Q: Oh no. No. It’s entirely your own affair.
A: Well, then. At the very least you’re polite. Let’s move on.
After telling Mary, that first evening, I had the task of telling the rest of my family. Indeed: our family. This, it transpired, was uncommonly difficult. Charlie, of course, knew: she had been with us that first evening. Even now, after so much has happened, I remember that night with a startling clarity. I look back on it, and it is looking through a glass, lightly and clearly.
I had decided, perhaps uncharacteristically, that I was going to resign my position at McAlester, Brunton, and Whey, Barristers and Solicitors. Young Jimmy Fletcher did me an enormous favour. I had initially thought, after my discussion with Joe, that I would carry on as before, ensuring that all loose ends were tied, that I would leave Mary well established, with a nice income, and so on, and then just shuffle off this coil quietly and unobtrusively. Like an old cat going down the back of the garden to die among the nasturtiums and pumpkin vines.
Then Jimmy came along with his silly little gun, and I got shot.
It was a great day of firsts for me: it was the first time I had ever been told I was going to die. It’s not something we dwell on, really: intellectually, we know we’re mortal. In an abstract way, we suspect that death is our ultimate destination. However, we also suspect that it is going to happen to someone who is far older than we are: the death of Henry Talbot was going to happen to a Henry Talbot I didn’t know. At least, that’s the way it was, until Joe Know stuck his nose into my affairs and brought the date, and the reality, forward a bit. Six months, he had told me. It had rocked me somewhat, but by the time I was getting my money from the ATM I had come to a sort of understanding, a stoical and completely ridiculous acceptance, of the fact that I was going to be a 95 kilogram slab of dead Talbot in six months time. Possibly more, possibly less. Then there was the Jimmy incident, and my second first of the day: I got shot.

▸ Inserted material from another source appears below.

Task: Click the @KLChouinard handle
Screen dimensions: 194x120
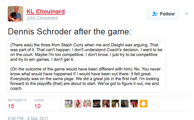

Now, you’ll notice that I said that I got shot. I did not say Jimmy shot me, because he didn’t. I had hit him very hard, three times, and his finger tightened on the trigger. I hit him because I was starting to feel the initial rage that all but consumed me in that first week or two.
Q: A little earlier you said it was fear.
A: Did I? Fear, rage, what’s the difference? Is there a difference? I don’t know that there is. I rage because I am scared, I am fearful because of my anger. Don’t you see? I had spent a lifetime of being in control. And, for Pete’s sake, please stop interrupting. Just let me tell the story in my own way. I’m sure any little contradictions will be straightened out.
After all, what are we but a mess of contradictions?
Q: I only meant –
A: Sod what you only meant. I don’t care what you “only meant”. If I must tell this story, then you butting in every five minutes isn’t going to be helpful. Frankly, I’d rather tell you to sod off completely, but I’m not sure that that’s an option.
A: Right. As I thought. Now, where was I? Ah, yes: Jimmy. I was invited to attend Jimmy’s trial, and condemn him there. Find me one who is without sin, I say. And, to be fair, I was preoccupied with other matters: more on that later.
Mary understood almost immediately that my getting shot was the best thing that could have ever happened to me, regardless of the illness. My Mother, who can be an appalling creature at times, has told me that she thought it was delightful.